Et moi donc ? J'enseigne inlassablement. Je répète à longueur d'année, depuis maintenant plus d'un quart de siècle, presque les mêmes choses. Avec le temps, avec les temps, la passion risque de s'émousser et les réformes successives tendent à niveler par le bas.

Avant, j'enseignais la littérature française. Et même si mes élèves étaient parfois à cent lieus des poèmes dont on devait repérer les synecdoques et les métonymies, même si relever différentes tonalités d'un texte les mettaient sûrement au supplice et qu'ils n'y voyaient aucun intérêt, même pas ludique, je suis persuadée que j'avais, que j'ai eu plus de chances de faire passer aussi quelques préceptes utiles, quelques vérités indispensables (de grands mots, je sais...) et que mon discours frappait leur esprit. Ce qui me paraît de plus en plus improbable à présent, avec des textes sur le chômage, sur les "modèles de base de la société française", sur l'intégration...Ils ne s'en sentent pas concernés et cela les éloigne de moi.

Je les aime pourtant. Je les aimerai. Si longtemps que je partagerai avec eux un peu de cette sensibilité adolescente. Avant que je ne bascule définitivement dans le camp des vieux cons. Car je vieillis, oui, et ils ont toujours le même âge.
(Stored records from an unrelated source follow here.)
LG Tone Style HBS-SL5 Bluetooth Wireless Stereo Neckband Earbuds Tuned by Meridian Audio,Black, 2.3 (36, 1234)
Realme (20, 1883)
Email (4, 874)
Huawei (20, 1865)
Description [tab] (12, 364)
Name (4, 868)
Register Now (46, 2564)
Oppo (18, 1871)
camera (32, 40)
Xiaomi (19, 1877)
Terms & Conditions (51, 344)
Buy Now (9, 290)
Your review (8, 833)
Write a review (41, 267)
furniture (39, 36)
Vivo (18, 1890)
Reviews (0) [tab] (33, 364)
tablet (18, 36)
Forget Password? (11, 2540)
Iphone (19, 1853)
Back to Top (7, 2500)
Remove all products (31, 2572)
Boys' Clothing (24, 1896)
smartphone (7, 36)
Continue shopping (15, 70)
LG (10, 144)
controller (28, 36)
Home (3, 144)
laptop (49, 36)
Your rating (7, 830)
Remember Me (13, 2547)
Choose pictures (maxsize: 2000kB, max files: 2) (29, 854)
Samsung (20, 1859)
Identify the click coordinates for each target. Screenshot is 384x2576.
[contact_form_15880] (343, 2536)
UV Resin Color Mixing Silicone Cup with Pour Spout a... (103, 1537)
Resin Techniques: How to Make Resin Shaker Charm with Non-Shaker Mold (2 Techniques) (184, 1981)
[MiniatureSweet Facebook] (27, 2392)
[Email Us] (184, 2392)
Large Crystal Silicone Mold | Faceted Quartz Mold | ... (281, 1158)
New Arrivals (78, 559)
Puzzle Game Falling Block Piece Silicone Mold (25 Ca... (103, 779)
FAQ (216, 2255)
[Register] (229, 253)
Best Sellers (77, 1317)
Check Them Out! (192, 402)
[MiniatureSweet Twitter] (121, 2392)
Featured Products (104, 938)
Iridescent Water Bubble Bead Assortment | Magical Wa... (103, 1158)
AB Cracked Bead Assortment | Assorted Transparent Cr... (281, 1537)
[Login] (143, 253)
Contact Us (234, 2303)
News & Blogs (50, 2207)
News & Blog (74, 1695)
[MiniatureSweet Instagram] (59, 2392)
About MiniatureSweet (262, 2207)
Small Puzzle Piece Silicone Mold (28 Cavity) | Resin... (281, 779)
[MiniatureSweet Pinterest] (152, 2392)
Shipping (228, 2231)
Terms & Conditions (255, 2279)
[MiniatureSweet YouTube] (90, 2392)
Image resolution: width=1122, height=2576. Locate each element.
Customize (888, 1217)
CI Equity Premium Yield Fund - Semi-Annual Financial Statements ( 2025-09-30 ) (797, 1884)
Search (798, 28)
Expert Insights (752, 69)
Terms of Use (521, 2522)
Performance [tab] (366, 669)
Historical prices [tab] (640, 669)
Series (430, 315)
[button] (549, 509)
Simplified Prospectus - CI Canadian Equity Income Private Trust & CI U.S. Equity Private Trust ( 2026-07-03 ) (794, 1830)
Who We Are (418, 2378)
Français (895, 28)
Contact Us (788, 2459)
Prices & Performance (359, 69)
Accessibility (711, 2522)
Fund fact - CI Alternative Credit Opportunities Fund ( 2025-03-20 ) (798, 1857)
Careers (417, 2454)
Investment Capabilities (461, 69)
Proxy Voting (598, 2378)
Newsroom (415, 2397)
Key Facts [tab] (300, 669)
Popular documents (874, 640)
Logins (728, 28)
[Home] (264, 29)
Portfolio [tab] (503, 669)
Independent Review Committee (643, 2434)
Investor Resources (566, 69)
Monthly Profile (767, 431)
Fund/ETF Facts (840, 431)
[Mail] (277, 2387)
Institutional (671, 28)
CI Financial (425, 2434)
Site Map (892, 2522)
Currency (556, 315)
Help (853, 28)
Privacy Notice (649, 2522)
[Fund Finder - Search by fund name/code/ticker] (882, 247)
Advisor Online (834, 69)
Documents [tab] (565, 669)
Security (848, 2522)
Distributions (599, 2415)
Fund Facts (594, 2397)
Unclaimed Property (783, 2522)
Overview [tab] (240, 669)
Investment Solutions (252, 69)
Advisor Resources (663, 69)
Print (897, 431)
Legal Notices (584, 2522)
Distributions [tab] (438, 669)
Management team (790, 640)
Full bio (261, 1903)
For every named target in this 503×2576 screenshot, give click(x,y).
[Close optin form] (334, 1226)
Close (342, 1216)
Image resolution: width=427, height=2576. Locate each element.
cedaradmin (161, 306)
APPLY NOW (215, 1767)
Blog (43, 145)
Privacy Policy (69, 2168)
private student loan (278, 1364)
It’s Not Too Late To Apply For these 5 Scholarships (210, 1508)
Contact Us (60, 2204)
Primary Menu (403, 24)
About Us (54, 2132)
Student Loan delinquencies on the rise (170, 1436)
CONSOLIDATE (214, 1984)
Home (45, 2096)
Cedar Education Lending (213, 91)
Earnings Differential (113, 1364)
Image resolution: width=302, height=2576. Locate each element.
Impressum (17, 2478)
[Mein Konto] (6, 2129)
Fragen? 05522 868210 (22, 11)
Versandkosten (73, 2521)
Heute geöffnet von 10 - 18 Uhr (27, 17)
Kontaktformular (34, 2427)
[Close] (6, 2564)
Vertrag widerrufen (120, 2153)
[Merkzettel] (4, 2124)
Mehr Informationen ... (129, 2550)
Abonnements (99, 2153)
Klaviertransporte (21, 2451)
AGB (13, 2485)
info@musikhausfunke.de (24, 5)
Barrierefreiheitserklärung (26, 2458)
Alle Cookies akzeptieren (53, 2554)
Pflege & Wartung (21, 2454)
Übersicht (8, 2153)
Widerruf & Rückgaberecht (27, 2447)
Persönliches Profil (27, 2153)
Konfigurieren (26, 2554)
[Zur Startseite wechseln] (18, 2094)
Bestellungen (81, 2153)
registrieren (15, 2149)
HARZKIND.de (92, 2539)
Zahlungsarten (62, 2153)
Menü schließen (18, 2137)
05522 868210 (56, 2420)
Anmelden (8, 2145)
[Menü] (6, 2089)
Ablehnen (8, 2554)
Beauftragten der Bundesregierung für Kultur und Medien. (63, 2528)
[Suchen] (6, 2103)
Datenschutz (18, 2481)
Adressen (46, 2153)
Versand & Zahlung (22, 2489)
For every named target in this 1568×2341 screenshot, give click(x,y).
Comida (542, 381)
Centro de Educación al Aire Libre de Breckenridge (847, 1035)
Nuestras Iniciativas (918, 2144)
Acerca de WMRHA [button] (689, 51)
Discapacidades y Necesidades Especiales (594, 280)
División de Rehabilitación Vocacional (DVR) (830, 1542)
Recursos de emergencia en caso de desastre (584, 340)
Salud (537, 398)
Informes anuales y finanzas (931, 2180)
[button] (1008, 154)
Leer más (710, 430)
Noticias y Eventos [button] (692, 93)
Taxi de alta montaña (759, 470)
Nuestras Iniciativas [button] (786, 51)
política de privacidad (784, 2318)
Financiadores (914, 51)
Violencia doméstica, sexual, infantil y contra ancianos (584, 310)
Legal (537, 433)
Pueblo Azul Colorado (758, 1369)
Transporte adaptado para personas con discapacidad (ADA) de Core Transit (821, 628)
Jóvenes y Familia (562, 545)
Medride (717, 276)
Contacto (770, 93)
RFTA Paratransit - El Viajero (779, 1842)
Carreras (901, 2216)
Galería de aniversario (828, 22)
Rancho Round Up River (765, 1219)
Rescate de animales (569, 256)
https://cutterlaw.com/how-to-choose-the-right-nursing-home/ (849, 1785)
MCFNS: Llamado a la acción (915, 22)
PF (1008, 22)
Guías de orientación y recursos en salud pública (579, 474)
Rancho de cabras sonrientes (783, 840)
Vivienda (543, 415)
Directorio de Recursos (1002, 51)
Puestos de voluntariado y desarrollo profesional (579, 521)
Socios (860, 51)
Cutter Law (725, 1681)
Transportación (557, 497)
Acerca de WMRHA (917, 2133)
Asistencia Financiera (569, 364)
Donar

Leurs mots ne sont plus les miens, leur musique, leurs références culturelles, leur univers donc me semble étrange et étranger.

 En outre, l'anglais s'est imposé et le français décline. Aurai-je de nouveau, un jour, un élève qui gagne le Trophée de la Francophonie avec un essai sur les histoires des...pierres ? Quelle qualité de texte, quelle sensibilité, quelle beauté !

Au vu des regards éteints  de certains de mes élèves, des regards perdus dans le néant de leur ennui, leur aversion de l'effort, leur difficulté à se concentrer, j'ai de forts doutes.

A quoi bon apprendre, me demanderez-vous ? Pour affronter un monde hostile, violent, qui ne les motive pas, qui ne leur donnera pas à manger...Je pense aussi à tout cela. Mais (une idée qui ne peut sortir que de la tête d'un prof ? ) je ne voudrais pas pour autant qu'ils se privent de certaines chances et qu'ils ratent certaines opportunités qui, peut-être, ne se représenteront plus. J'ai aussi tendance à considérer les études comme une possible voie de salut. C'est peut-être faux, mais il me semble préférable de partir à la conquête de ce monde avec un savoir, même avec quelques diplômes en poche plutôt que les mains vides.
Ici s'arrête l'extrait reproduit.